After being lightly boiled for 15 minutes, turn off the heat and drain the water from the livers using a colander. Let livers cool to room temperature on a plate before moving on to the next step.
Now that your livers are cooled enough, you can cut and dice them into suitable pieces for your dog. If serving as a treat, a rough chop may do. If serving within their food, consider smaller dices so you can easily mix it with their meal. You can also use a food processor if your pup needs a finer texture.
Store your cooked pieces of liver in an airtight container in your fridge for up to 2 days. If your pup needs more time to eat the prepared livers, you can freeze them for up to 3-4 months. To serve, it's best to take the frozen livers out of the freezer to thaw overnight in the fridge. For more insights into storage, check out of blog on the storage and handling of raw/fresh dog foods.
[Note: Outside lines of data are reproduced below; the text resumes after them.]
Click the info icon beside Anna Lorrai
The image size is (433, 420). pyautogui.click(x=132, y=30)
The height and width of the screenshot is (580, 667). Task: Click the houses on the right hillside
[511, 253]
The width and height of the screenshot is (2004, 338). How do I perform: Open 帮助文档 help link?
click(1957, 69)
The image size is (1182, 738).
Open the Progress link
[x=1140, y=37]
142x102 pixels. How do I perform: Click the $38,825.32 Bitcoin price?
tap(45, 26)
Off the bat, you should be aware if your current dog food contains liver. If that is the case, you can give your pup up to a couple of times per week. If there is no liver content in their current food, you can provide up to 5% of your dogs daily diet from liver per day.
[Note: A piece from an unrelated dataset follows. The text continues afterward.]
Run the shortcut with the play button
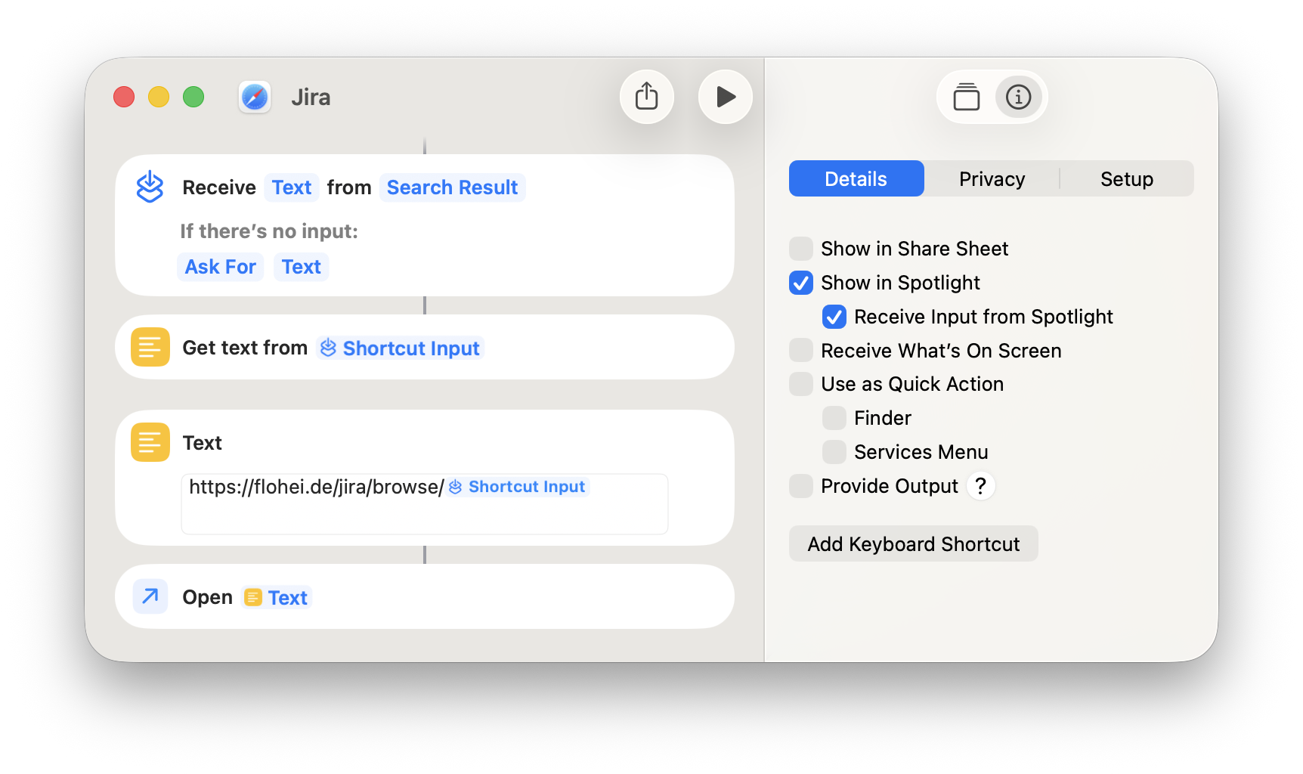Image resolution: width=1303 pixels, height=774 pixels. 724,97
Chicken livers are good for dogs because they're rich in amino acids and contain high-quality protein. It's also a great source of zinc, copper (which helps prevent anemia), iron, and vitamin B-complex. Omega-3 and Omega 6 fatty acids are responsible for your dog’s silky, smooth coat Vitamin A found in the liver is great for eye health. They will likely improve your dogs' appetite and improve their health if given in proper quantities.
There are so many reasons to give dogs chicken livers and preparation is fairly simple. You may be asking yourself why you haven't tried this before! It's never too late to start feeding healthy foods.